### What is required
Copy the lines below word for word, leaving out the pictures.

### Entries for locating text and elements
****************************************

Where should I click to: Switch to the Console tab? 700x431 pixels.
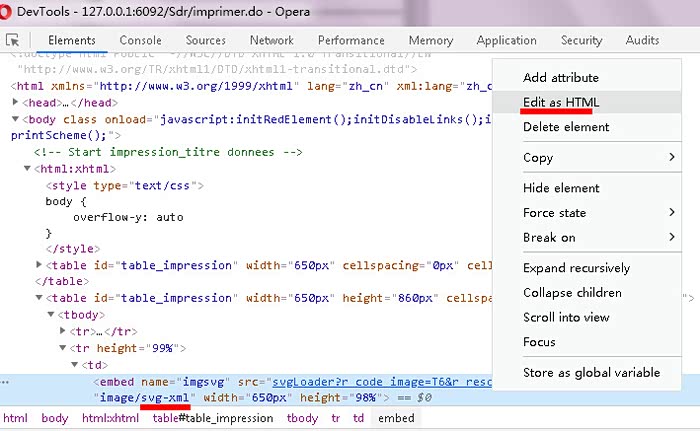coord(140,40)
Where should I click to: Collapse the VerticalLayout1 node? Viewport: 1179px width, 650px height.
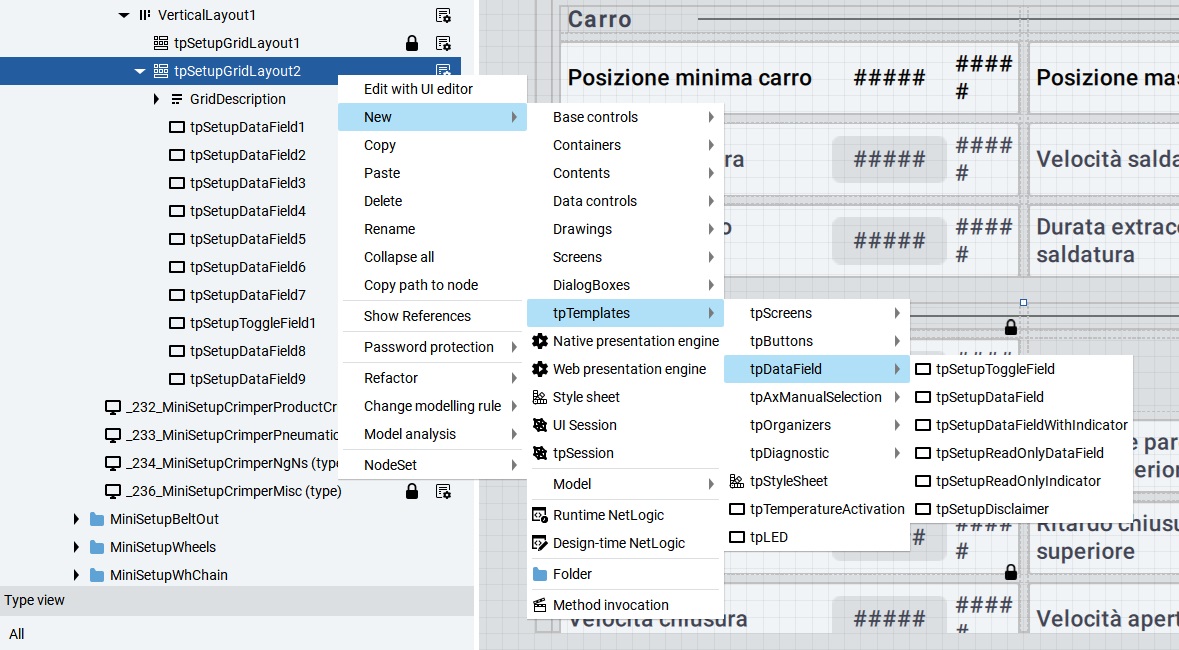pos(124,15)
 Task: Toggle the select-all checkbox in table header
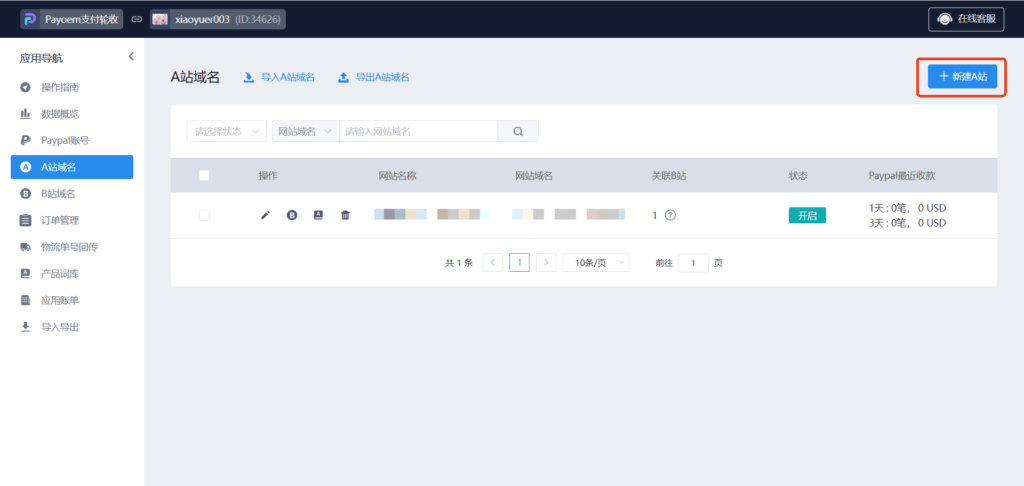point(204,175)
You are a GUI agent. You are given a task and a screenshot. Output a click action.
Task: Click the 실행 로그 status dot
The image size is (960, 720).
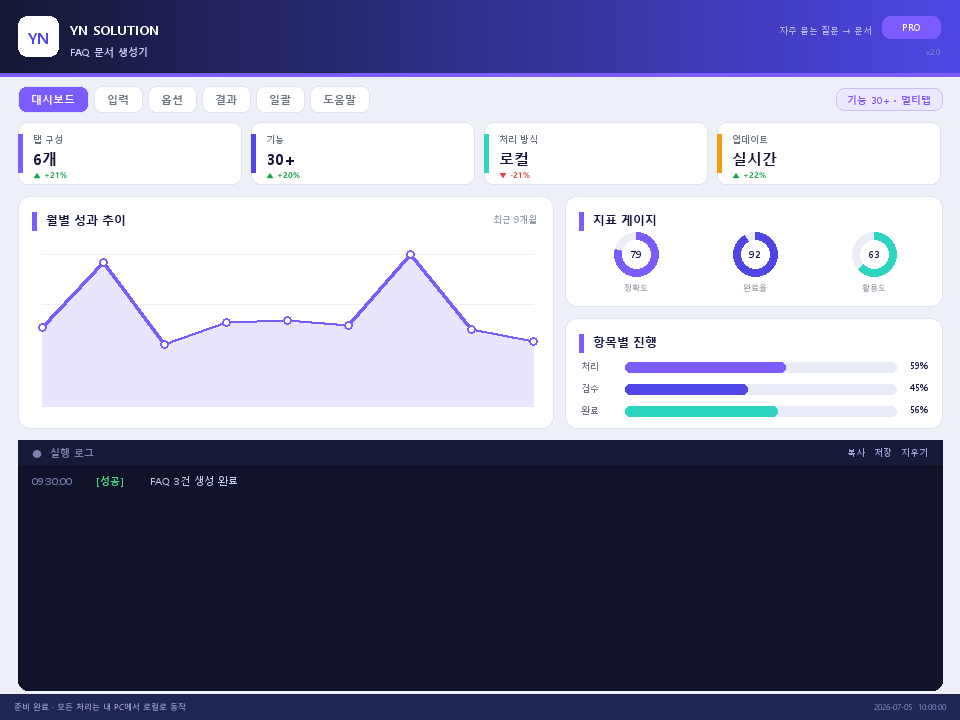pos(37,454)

****************************************

### Task solution
Where should I click to: Switch to the Console tab? 700x431 pixels.
coord(140,40)
Where should I click to: Collapse the VerticalLayout1 node? Viewport: 1179px width, 650px height.
pos(124,15)
 Task: Toggle the select-all checkbox in table header
point(204,175)
You are a GUI agent. You are given a task and a screenshot. Output a click action.
Task: Click the 실행 로그 status dot
The image size is (960, 720).
pos(37,454)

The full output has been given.